Ungarische Kommentatoren äußern Bedenken: das Zwischenmodell führt in der Praxis zu einsprachiger Bildung, was im Endergebnis den Assimilierungsprozess verstärkt. Insofern als man in der internationalen Erfahrung Beispiele zur Unterstützung dieser These findet, kann man diese Angst kaum unbegründet nennen. Heute wird nur in einem ungarischen Artikel, der auf Index.hu (dem größten online-Nachrichten-Medium) erschien, der Versuch unternommen, das Problem detaillierter und aus verschiedenen Blickwinkeln zu betrachten, unter anderem die genannten Schwierigkeiten, die den Angehörigen der ungarischen Minderheit in Transkarpatien begegnen, wenn sie die ukrainische Sprache nicht in ausreichendem Umfang lernen. Es wird gezeigt, dass vieles von der Implementierung des Gesetzes abhängen wird. Derzeit wird im Bildungsministerium nur der Umsetzungsmechanismus des abgestimmten Gesetzes vorbereitet.

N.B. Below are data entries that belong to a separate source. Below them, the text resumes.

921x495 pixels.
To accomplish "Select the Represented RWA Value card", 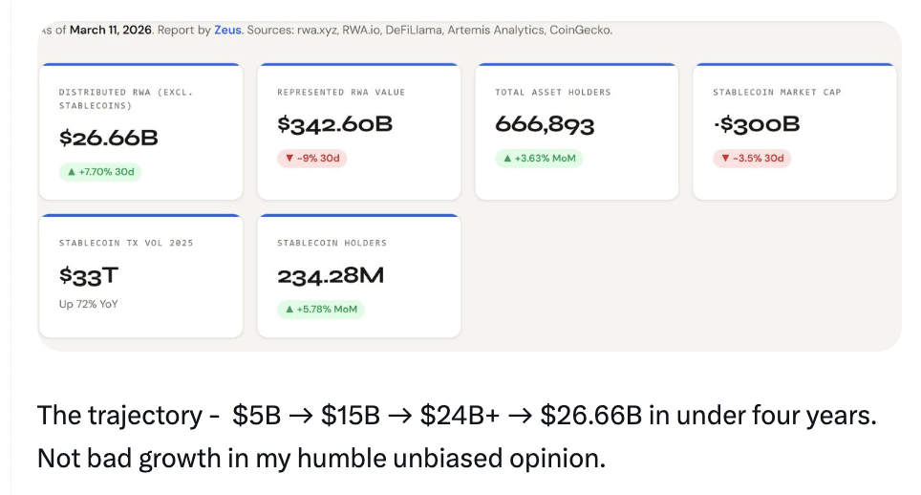I will point(358,132).
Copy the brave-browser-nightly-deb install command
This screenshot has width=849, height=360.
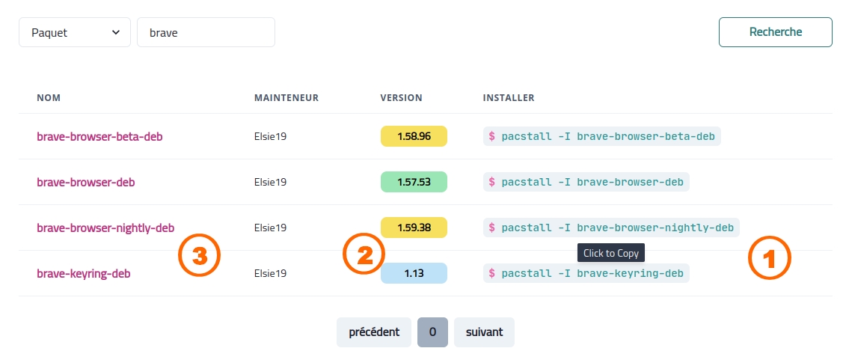(x=611, y=228)
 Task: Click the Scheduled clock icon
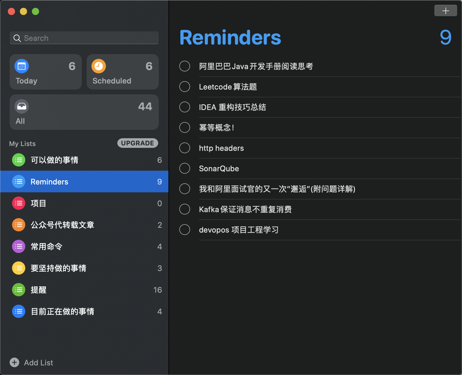(99, 66)
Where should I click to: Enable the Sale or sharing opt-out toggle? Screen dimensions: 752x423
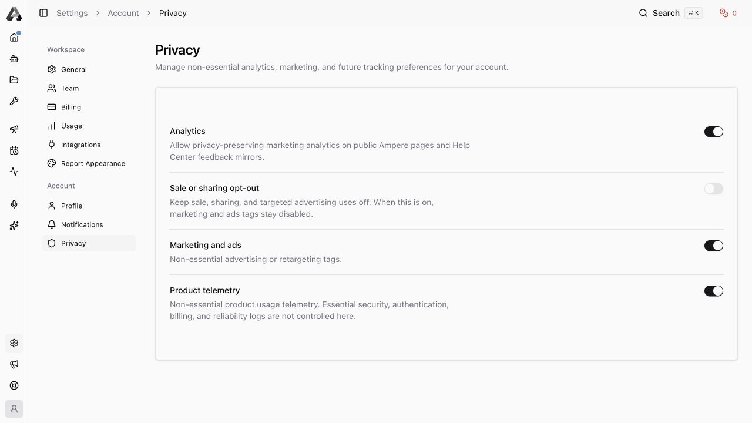tap(714, 189)
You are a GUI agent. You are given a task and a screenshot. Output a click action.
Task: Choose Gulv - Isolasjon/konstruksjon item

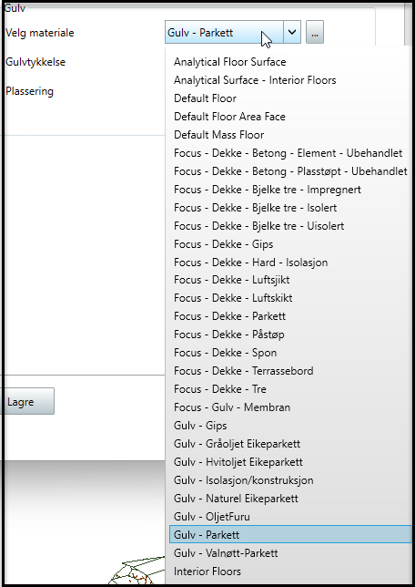pyautogui.click(x=289, y=480)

Wenn man die offensichtlichen Risiken, die durch den Beschluss der Sprachnormen entstehen, einrechnet, stellt sich die Frage: wie gerechtfertigt ist dieser Schritt? Unter der Voraussetzung der fortgesetzten russischen Aggression ist es für die Ukraine von kritischer Bedeutung, die europäische Einheit und Unterstützung zu bewahren, auch in Bezug auf die Nachbarländer, die zur EU gehören. Einseitige Beunruhigung führt in Kreisen mit kompakter Besiedlung von Angehörigen nationaler Minderheiten zu einer Situation, die sich radikale politische Kräfte zur weiteren Verärgerung der Bevölkerung zunutze machen können. Wird der Preis für die Bildungsreformen nicht ziemlich hoch sein? Es gibt wohl keine eindeutige Antwort auf diese Frage. Die Befürworter der Neuerungen verweisen darauf, dass die Unkenntnis der Staatssprache bei den nationalen Minderheiten eine Bedrohung für die nationale Sicherheit und Einheit sein könnte.
Wenn man andererseits die Empfindlichkeit und die Schwere der Probleme betrachtet, können jegliche unvorbereitete radikale Schritte die Situation nur verschlechtern. Kiew sollte maximal vorsichtig vorgehen und sich aktiv der Erfahrungen unserer Nachbarn in der EU bedienen, sowie besondere Aufmerksamkeit auf die Kommunikation mit den Partnern und nationalen Minderheiten legen. Nicht weniger wichtig ist die Verbesserung des Prestiges der ukrainischen Bildung, damit die Vertreter der nationalen Minderheiten nicht gezwungen, sondern daran interessiert sind, die ukrainische Sprache zu beherrschen. Nur dies kann uns vor weiteren Konflikten bewahren.
In jedem der internationalen Dokumente ist unterstrichen, dass die Verwirklichung der sprachlichen Rechte nationaler Minderheiten ohne negative Auswirkungen auf das Erlernen der Staatssprache stattfinden soll. Das Bildungsministerium gab zu verstehen, dass die bisherigen Bildungsmechanismen diese Forderung nicht erfüllen und sie deshalb unbedingt verändert werden müssen. Wenn man bedenkt, dass Budapest einen Brief mit der Kritik am ukrainischen Handeln schon an die OSZE, die EU und die UNO geschickt hat, sollte Kiew dringend eigene Argumente formulieren und sich darauf vorbereiten, seine Position auf internationaler Ebene zu verteidigen.